US nonfarm payrolls added 210,000 jobs in November, Department of Labor data showed Dec. 3, well below market expectations of nearly 600,000 jobs. It was the smallest monthly jobs increase to date in 2021, but the report also showed that an increase in the labor force participation rate pushed the nationwide unemployment rate to 4.2%, a fresh pandemic low.

NYMEX January RBOB settled 1.48 cents lower at $1.9529/gal and January ULSD declined 50 points to $2.0984/gal.

Still, the soft jobs report added volatility to a market already on edge from surging coronavirus infections and a lack of clarity about the omicron variant, which has now been identified in at least five US states.

"The omicron variant continues to be the key to short-term crude demand outlook and the latest updates have been mixed," OANDA senior market analyst Ed Moya said in a note, adding: "The aftermath of the OPEC+ meeting on output has many traders believe that if omicron poses a bigger risk to the short-term crude demand, that would be met with a quick response of production cuts."

OPEC+ said Dec. 2 it would go ahead with its planned 400,000 b/d output increase for January, holding to its plan to steadily unwind production restraint for now. There had been widespread speculation that the group might pause supply increases amid concerns about the omicron variant's impact on demand and the additional supply being brought on to the market by releases of strategic petroleum reserves.

Commerzbank analyst Carsten Fritsch said he expected an oversupply in the market of around 3 million b/d at the start of 2022. The US reaffirmed its plan to go ahead with the release of 50 million barrels from its SPR.

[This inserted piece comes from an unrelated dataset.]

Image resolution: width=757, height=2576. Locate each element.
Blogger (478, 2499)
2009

The news came with the important caveat that OPEC+ could reconsider the production hike at short notice in the event of a change in market conditions, which should provide a floor to prices, according to ING analysts.

"There is still plenty of uncertainty in the near term with regards to price direction and, as a result, the market is likely to remain volatile. The short-term outlook will depend on how governments around the world react to the omicron variant in the coming weeks," ING analysts added.